[Nottingham] Android Freedoms - Or lack of?

Jason Irwin jasonirwin73 at gmail.com
Wed Sep 21 13:56:53 UTC 2011


On 21/09/11 13:30, Martin wrote:
> All depending on whether you take a commercial view or an academic
> good-for-all-mankind view? There is an awful lot of our culture
> inaccessibly locked away by commercial greed and 'copyright'... Often
> cynically only to be released upon the death of the particular
> artist...

The problem I have with the "good-for-all-mankind" bit is that actually
it isn't, not for art and thus not for culture.  AIUI copyright only got
kicked around after the creation of the printing press; the allowing of
copying wasn't such a huge issue prior to that as the effort required to
gain enough skill to make a reasonable facsimile was enough to put all
but the most talented and determined off.

Today?  Today any muppet can duplicate digital data and make perfect
copies on a scale that would be considered "industrial" a few short
years ago.  Giving anyone the freedom to copy anything is going to put
and end to major investment.  Sure, some things (e.g. GCC) would
continue, but other things will simply stop.  Think big-budget games,
movies, music etc.

I'll agree that there needs to be limits, people should not be able to
hold society to ransom; and this is where I think RMS is simply wrong,
he seems to believe that even this is insufferable.

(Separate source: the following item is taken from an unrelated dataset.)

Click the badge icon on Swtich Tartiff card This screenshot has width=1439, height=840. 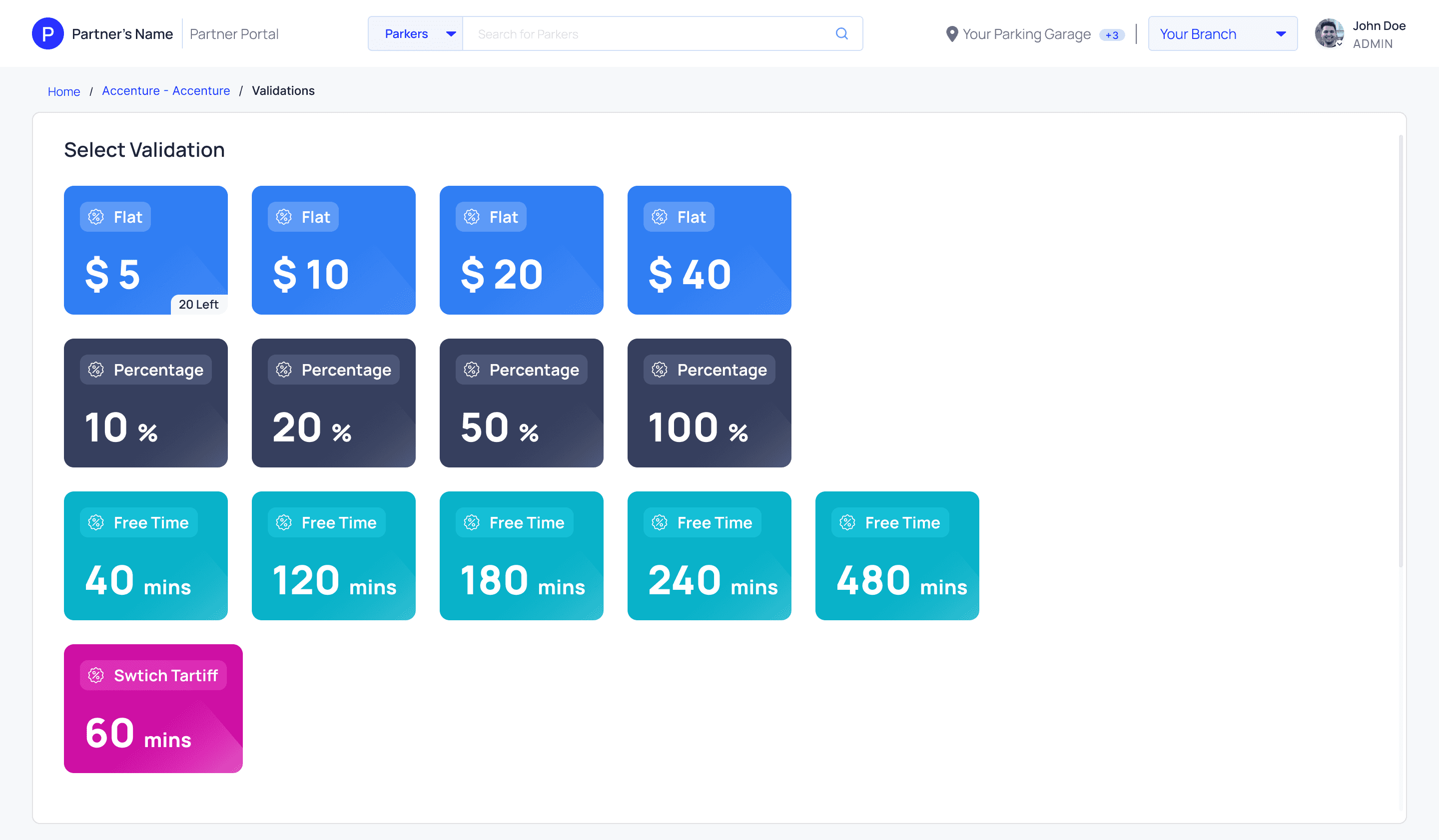pyautogui.click(x=96, y=675)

Science...I'd say that is different and I realise this creates edge
cases which probably indicates that I haven't though this through far
enough.  I keep coming back to one thing: without that "golden period"
to raise monies from the monopoly of creating copies, how do artists
make a living?

> EU recording copyright extension 'will cost €1bn'
> Record companies, not artists, will benefit

I'll agree totally that they are trying to create artificial legal
barriers in order to entrench a defunct business model but he fact that
the major labels are a shower of bastards does not mean that the basic
idea of copyright is invalid, just that the private interests of the
companies outweigh the public's interests.

This is true of everything, we now live in a demagogic plutarchy.